Le logiciel utilisé lors des séances observées au lycée Poincaré est le même que celui qui a servi à celles du collège Alfred Mézières de Jarny, « Présentation Ô» de l’éditeur « Asymétrix ». Il ne sera donc pas nécessaire de revenir ici sur ce que nous avons pu en dire lors de l’analyse de la tâche des élèves de ce collège. On pourra se référer à ce passage en cas de besoin. Il en va de même pour les considérations générales sur le rapport entre l’ordinateur et son utilisateur, et notamment pour les références à Simondon, Rabardel ou aux travaux conduits par Levy à l’INRP.

Néanmoins, la tâche demandée aux élèves de Poincaré elle-même étant assez différente de celle de Jarny, il se trouve qu’elle requerra la mobilisation de nouvelles fonctionnalités et la mise en œuvre de manipulations que nous n’avons pas encore examinées. Les élèves devront en effet construire un ensemble organisé de diapositives sur un thème sans que rien, ni textes, ni images, n’ait été préparé par le professeur. Il leur faudra créer chaque diapositive et notamment entrer eux-mêmes au clavier les textes qu’ils souhaiteront y placer. Il leur incombera bien sûr de définir la structure de leur travail et de placer aux bons endroits les liens utiles entre les diapositives.

 

Examen détaillé des activités prescrites

Les élèves doivent créer complètement un hyperdocument. Il n’y a pas de fichiers contenant des textes ou des images préparés à l’avance par le professeur. Comme nous le verrons un peu plus loin, ce sont les élèves eux-mêmes qui créent leur fichier de travail sous « Présentation » et en exécutent la sauvegarde à la fin de chaque séance et l’ouverture au début de la suivante. Il leur faut en effet assurer la pérennité de leur production tout au long de l’exercice qui s’échelonne sur trois séances hebdomadaires, sachant que d’autres utilisateurs ont accès aux machines entre temps. Nous avons déjà examiné la question de la manipulation des fichiers lors de notre étude sur Jarny et ce qui a été dit à cette occasion peut être repris maintenant, sans avoir à le répéter. La même remarque doit être faite à propos du déplacement ou du redimensionnement éventuel d’objets comme des cadres ou des flèches, ainsi que sur l’affichage des diapositives à l’écran.

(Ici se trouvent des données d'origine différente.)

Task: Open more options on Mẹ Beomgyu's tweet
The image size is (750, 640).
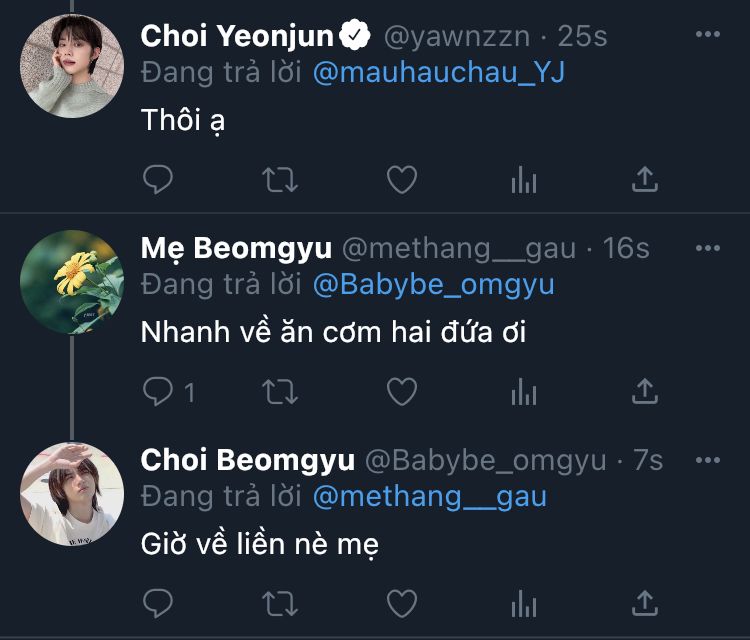Action: tap(707, 247)
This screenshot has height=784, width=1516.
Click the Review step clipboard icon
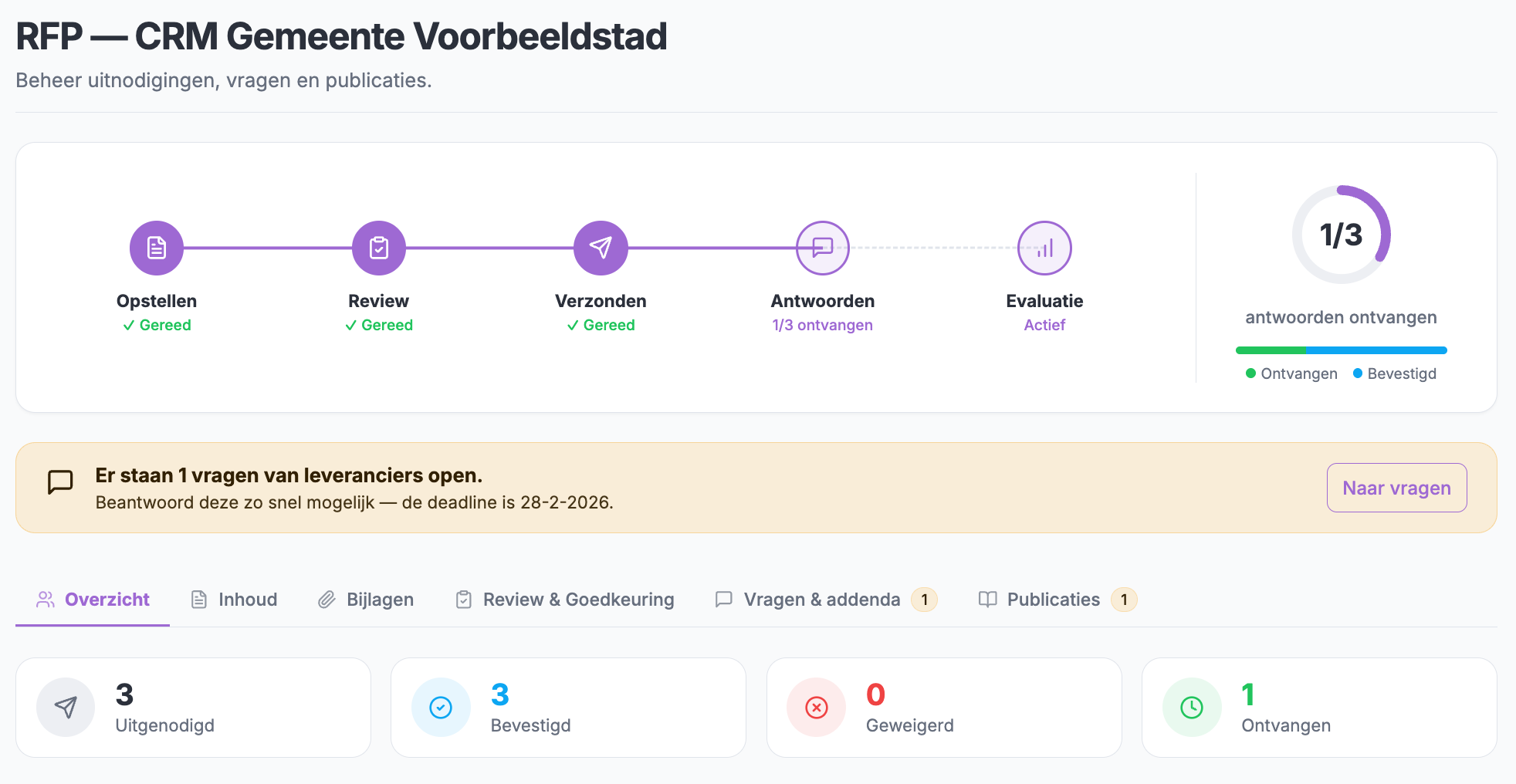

Sur ce dernier point cependant, les élèves de Poincaré auront à gérer des nombres de diapositives a priori plus grands que ce n’était le cas pour leurs jeunes camarades de Jarny. Ils auront besoin d’utiliser ce que le logiciel appelle la trieuse, en fait un mode d’affichage qui permet de voir simultanément à l’écran toutes les diapositives d’une composition, de les déplacer les unes par rapport aux autres, de les recopier ou de les supprimer.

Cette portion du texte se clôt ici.